_Data excerpts_:

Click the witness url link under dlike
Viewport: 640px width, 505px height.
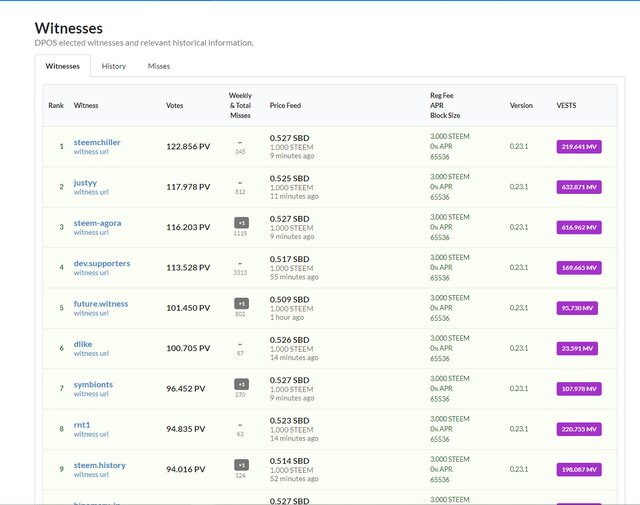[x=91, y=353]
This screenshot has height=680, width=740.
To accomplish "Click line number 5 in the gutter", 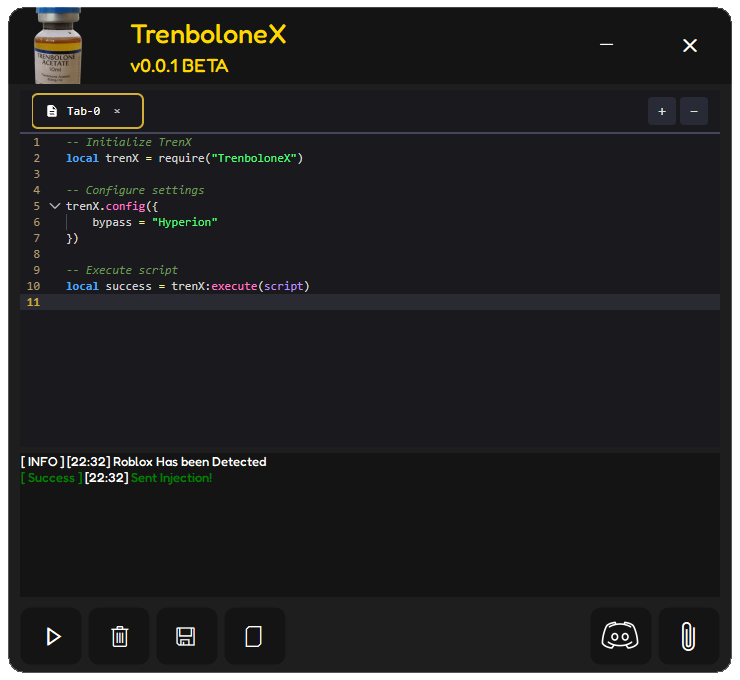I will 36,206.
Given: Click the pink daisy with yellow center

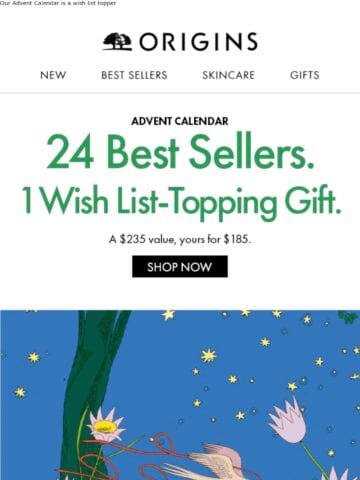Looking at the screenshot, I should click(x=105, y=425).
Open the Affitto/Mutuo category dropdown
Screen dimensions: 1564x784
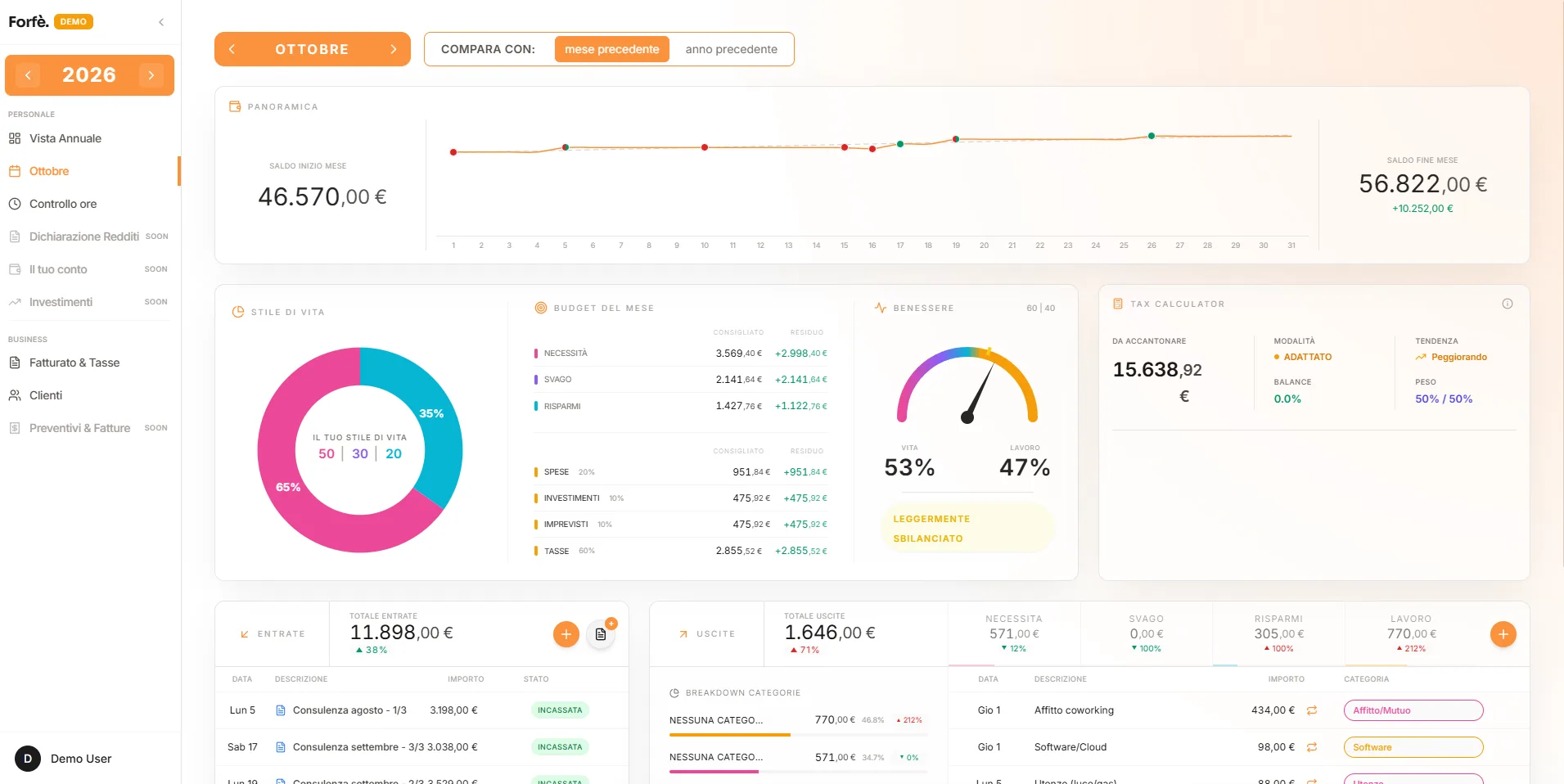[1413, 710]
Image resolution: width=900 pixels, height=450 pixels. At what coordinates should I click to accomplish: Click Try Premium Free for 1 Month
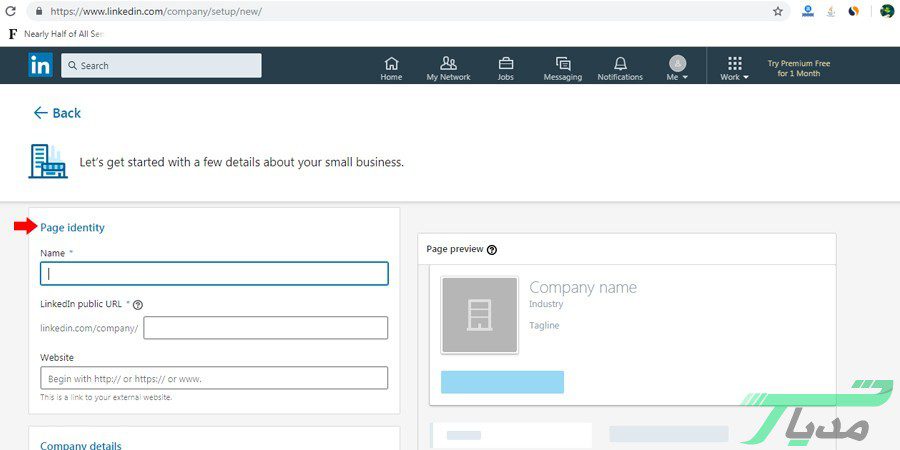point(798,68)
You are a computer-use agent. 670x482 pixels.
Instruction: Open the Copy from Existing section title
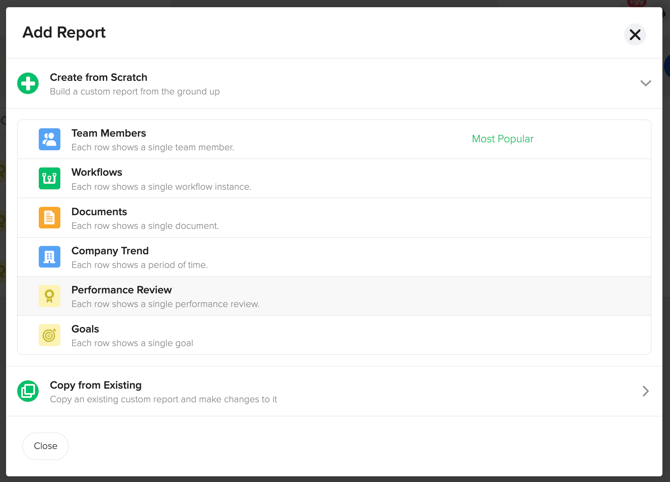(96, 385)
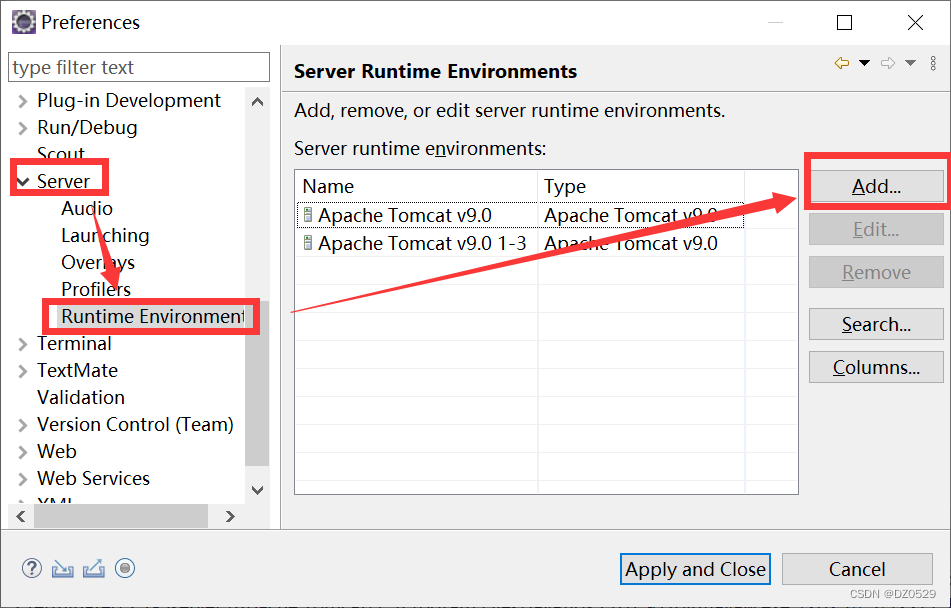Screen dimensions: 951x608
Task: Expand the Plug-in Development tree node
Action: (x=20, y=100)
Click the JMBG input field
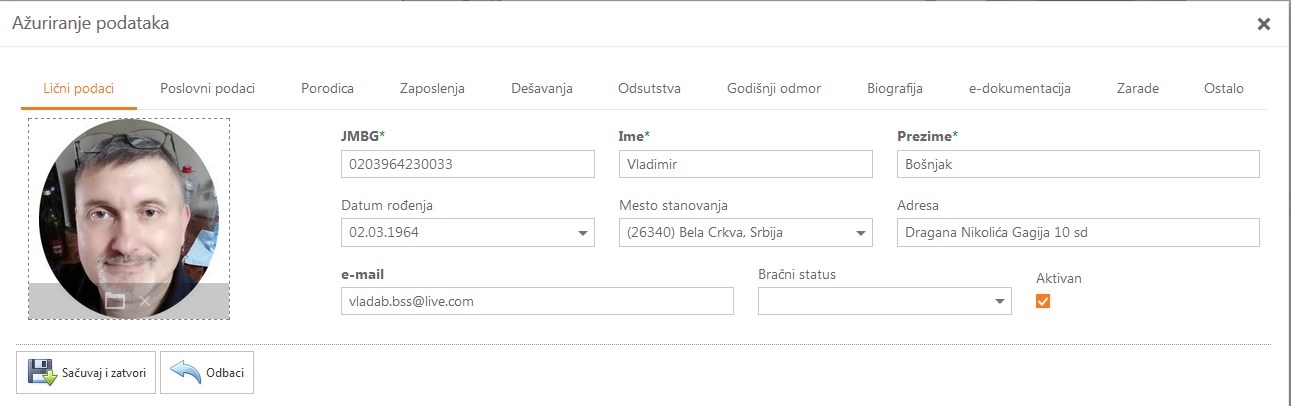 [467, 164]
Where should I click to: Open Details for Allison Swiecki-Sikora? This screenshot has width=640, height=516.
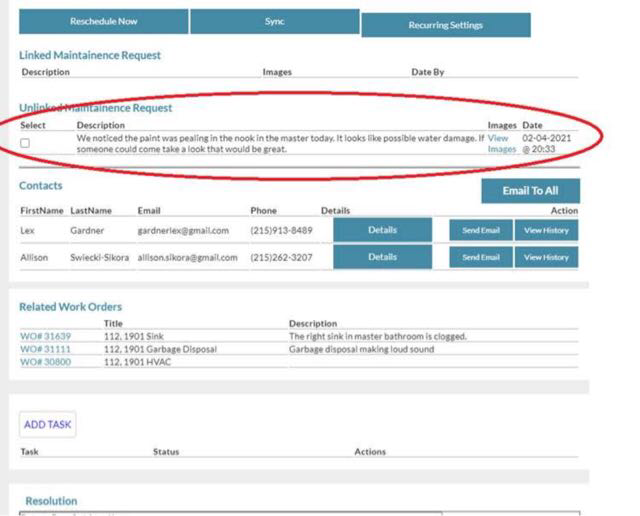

_What to produce_: Look through the data above for the word "This". Report each line where it occurs.

_Result of the exercise_:
This screenshot has height=680, width=740.
Where should I click to: Open Details for Allison Swiecki-Sikora? This screenshot has width=640, height=516.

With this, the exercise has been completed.